Brigadier Terence Hugh Clarke, CBE (17 February 1904 – 26 May 1992) was a British army officer and politician.
Clarke was from an army family and was born in Ascot. He went to Temple Grove School and Haileybury, followed by the Royal Military College, Sandhurst. At the age of twenty he was commissioned into the Gloucestershire Regiment as a second lieutenant. He served in India and China for seven years in the Indian Army Ordnance Corps before returning to Britain. He was a member of the Army's rugby team and also boxed as a heavyweight for the Army. He transferred into the Royal Army Ordnance Corps in 1933.
During the Second World War Clarke served in Norway in 1940 where he was mentioned in dispatches. Later he had a key role in planning the logistical support for the Allied campaign in North Africa (he won the CBE in 1943), and then the invasion in Normandy. Clarke landed in Normandy and followed the campaign up to Lüneberg Heath (Lündeberge Heide) where he made arrangements to accept the surrender of more than a million Germany soldiers to Montgomery on 4 May 1945.
After the war, Clarke was a Liberal Party candidate in Pudsey and Otley at the 1945 general election. He then returned to the Army; Clarke commanded the RAOC Training Centre and then became deputy director of ordnance services for the Southern Command. In 1950 Clarke left the Army to go into industry as a director of public and private companies; he was almost immediately elected as Conservative Party Member of Parliament for Portsmouth West by the slim majority of 945 votes.
In Parliament Clarke was an advocate of strong defence, and joined the "Suez group" of Conservative MPs who wanted strong confrontation of the Egyptian government over the Suez Canal, and after the ceasefire in the Suez crisis of 1956 he abstained on a vote approving government policy.
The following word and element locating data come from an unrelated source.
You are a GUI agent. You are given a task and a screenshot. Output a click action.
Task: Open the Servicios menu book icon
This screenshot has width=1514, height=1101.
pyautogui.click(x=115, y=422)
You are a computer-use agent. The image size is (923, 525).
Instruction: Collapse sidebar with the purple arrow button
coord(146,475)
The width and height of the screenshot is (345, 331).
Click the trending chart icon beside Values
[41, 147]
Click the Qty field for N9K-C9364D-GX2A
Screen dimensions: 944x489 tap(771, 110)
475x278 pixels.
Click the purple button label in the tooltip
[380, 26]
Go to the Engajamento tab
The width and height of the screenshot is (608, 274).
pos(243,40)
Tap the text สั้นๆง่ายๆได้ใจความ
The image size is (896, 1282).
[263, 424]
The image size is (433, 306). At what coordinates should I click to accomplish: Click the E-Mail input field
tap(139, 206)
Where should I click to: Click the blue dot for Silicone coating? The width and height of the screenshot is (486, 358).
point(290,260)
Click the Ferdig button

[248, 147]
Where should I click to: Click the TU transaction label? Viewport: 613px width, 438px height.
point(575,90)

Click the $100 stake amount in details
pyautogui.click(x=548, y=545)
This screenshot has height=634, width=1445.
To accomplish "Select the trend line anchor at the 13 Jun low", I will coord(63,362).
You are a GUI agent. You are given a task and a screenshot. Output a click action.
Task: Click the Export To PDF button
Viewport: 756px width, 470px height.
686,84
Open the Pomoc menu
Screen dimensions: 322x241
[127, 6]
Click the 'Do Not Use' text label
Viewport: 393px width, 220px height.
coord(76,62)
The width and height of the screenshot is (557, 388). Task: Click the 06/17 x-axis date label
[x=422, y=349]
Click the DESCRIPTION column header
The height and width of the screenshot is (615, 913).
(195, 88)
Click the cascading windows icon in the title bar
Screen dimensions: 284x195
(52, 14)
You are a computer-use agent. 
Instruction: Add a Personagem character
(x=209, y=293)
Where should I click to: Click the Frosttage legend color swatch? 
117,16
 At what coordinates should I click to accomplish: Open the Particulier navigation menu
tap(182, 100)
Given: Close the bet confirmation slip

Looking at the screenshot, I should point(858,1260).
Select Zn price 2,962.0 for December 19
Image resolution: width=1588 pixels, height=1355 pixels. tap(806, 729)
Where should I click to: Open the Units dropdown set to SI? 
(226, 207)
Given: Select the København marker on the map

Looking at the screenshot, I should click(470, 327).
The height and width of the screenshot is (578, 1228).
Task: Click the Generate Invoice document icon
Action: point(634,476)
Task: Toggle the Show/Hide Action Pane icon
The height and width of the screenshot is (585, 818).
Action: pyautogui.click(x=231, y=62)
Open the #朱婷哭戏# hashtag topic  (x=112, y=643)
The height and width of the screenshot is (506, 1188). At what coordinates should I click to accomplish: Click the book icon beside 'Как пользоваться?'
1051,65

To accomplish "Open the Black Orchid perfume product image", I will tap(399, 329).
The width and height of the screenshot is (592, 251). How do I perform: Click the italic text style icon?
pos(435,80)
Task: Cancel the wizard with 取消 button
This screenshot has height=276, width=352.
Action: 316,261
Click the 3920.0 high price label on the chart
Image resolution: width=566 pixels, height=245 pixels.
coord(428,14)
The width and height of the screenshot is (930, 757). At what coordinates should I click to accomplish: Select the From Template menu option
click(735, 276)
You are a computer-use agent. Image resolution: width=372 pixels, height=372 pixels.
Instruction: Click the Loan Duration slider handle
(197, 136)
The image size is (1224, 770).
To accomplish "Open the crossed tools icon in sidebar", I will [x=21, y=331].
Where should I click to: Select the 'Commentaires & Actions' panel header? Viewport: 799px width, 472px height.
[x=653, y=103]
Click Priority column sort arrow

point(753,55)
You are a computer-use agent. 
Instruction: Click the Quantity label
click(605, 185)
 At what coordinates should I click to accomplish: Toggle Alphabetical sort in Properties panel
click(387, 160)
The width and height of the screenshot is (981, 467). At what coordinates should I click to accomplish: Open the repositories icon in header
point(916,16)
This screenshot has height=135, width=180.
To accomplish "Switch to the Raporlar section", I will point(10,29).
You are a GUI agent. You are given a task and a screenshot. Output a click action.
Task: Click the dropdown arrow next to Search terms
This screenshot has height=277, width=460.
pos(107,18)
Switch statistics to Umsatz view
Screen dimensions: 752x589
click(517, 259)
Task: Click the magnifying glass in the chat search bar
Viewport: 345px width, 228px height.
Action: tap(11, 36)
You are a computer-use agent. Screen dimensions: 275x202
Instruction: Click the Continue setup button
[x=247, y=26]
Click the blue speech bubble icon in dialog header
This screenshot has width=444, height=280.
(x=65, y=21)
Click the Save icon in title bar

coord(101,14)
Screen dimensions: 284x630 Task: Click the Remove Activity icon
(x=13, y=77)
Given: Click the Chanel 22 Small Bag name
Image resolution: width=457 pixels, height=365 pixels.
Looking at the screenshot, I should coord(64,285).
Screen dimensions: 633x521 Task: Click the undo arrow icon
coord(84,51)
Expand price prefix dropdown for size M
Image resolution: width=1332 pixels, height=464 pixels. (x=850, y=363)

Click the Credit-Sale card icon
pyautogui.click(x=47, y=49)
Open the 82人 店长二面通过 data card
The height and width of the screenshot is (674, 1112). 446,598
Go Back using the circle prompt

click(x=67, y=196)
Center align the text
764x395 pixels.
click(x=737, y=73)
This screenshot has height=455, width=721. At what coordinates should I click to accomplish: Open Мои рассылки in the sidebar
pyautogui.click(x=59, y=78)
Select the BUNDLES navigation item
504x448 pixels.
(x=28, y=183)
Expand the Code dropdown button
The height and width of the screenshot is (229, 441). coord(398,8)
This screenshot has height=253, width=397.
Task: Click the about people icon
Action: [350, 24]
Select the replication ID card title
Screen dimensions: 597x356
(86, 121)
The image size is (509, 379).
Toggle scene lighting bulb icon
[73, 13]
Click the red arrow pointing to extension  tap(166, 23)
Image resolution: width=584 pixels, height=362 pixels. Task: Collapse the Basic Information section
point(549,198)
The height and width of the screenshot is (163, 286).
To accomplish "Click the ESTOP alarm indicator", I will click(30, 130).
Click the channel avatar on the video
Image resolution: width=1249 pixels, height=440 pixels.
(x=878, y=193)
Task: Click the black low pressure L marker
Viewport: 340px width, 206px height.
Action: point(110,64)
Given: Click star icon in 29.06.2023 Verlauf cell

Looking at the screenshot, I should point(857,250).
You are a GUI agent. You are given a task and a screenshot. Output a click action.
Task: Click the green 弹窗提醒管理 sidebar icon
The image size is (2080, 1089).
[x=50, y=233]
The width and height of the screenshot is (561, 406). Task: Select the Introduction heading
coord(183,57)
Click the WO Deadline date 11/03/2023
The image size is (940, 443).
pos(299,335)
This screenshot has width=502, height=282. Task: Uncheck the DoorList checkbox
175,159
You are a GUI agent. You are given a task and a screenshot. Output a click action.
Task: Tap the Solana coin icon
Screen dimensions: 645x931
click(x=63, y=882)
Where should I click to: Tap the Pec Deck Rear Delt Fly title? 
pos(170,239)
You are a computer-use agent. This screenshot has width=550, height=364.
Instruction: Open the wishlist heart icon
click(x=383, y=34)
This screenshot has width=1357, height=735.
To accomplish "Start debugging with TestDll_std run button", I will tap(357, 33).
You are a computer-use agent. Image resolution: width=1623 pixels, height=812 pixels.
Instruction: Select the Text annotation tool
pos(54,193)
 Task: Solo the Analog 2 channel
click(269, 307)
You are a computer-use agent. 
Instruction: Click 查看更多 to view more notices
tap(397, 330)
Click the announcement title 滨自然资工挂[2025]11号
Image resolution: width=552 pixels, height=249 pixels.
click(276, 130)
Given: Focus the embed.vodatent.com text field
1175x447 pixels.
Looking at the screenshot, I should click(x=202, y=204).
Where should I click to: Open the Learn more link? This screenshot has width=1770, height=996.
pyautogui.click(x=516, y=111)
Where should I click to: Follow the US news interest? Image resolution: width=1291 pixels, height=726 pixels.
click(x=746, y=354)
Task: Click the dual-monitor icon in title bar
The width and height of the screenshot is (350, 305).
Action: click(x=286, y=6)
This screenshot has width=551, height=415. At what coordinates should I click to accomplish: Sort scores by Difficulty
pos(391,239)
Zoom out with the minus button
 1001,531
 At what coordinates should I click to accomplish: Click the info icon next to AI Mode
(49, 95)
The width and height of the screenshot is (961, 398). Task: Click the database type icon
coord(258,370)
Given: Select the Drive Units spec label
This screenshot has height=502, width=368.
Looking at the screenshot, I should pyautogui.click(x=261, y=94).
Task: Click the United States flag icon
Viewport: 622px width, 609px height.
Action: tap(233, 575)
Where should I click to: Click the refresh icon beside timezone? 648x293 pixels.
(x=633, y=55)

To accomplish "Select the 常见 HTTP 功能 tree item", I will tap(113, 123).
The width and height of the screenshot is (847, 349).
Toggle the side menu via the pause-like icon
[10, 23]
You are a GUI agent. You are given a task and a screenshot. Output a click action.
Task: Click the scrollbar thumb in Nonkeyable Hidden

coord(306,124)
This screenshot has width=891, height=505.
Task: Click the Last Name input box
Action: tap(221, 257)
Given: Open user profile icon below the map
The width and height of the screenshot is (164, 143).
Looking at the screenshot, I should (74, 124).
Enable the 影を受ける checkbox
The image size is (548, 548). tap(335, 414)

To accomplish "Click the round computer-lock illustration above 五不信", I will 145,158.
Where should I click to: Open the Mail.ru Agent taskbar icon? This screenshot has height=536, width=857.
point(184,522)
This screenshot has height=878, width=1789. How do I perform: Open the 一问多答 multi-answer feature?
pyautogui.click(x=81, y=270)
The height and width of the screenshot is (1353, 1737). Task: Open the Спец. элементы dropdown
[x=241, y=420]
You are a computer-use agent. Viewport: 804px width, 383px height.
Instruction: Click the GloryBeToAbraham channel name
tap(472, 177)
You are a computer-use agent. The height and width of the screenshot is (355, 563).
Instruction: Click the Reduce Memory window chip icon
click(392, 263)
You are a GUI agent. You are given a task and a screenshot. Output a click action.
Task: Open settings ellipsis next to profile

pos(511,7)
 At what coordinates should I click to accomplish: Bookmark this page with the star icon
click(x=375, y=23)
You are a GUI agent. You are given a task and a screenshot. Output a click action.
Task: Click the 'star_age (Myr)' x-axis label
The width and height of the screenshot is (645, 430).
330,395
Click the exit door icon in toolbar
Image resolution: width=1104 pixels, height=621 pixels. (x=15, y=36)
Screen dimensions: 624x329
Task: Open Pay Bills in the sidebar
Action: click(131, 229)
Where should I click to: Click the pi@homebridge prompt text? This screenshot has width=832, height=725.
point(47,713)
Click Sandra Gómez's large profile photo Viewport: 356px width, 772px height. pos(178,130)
He called for prosecution of several British Communists for treason when the Ministry of Defence revealed that they had visited British prisoners of war in Korea to try to persuade them to defect.
Clarke was a strong opponent of Archbishop Makarios of Cyprus, and in 1960 protested that Dr Hastings Banda, the British-educated dictator of Malawi, had "shouted at me and behaved in a way I have seen no English or African politician behave before" (Clarke wanted the Federation of Rhodesia and Nyasaland to continue).
As a right-winger, Clarke became increasingly vocal in attacking the Labour Party, and especially its left wing. When a left-wing rebellion against the defence estimates in 1961 turned out to be less than expected, he shouted "What a poor rebellion!" He was astonished that Harold Wilson had appointed a Minister for Disarmament in the Foreign Office in 1964, and was so strong an opponent of Sydney Silverman's Bill to abolish capital punishment that he said that Silverman and the three most recent Home Secretaries should themselves be hanged.
Having had his majority reduced to 497 votes in 1964, Clarke lost his seat in the 1966 general election. When the result was announced (televised live on ITN's election programme), Clarke shouted back at the assembled crowd "You're all bloody fools!" He attempted to regain his seat at the 1970 general election but despite the national swing to the Conservatives, he made only a tiny reduction in the Labour majority.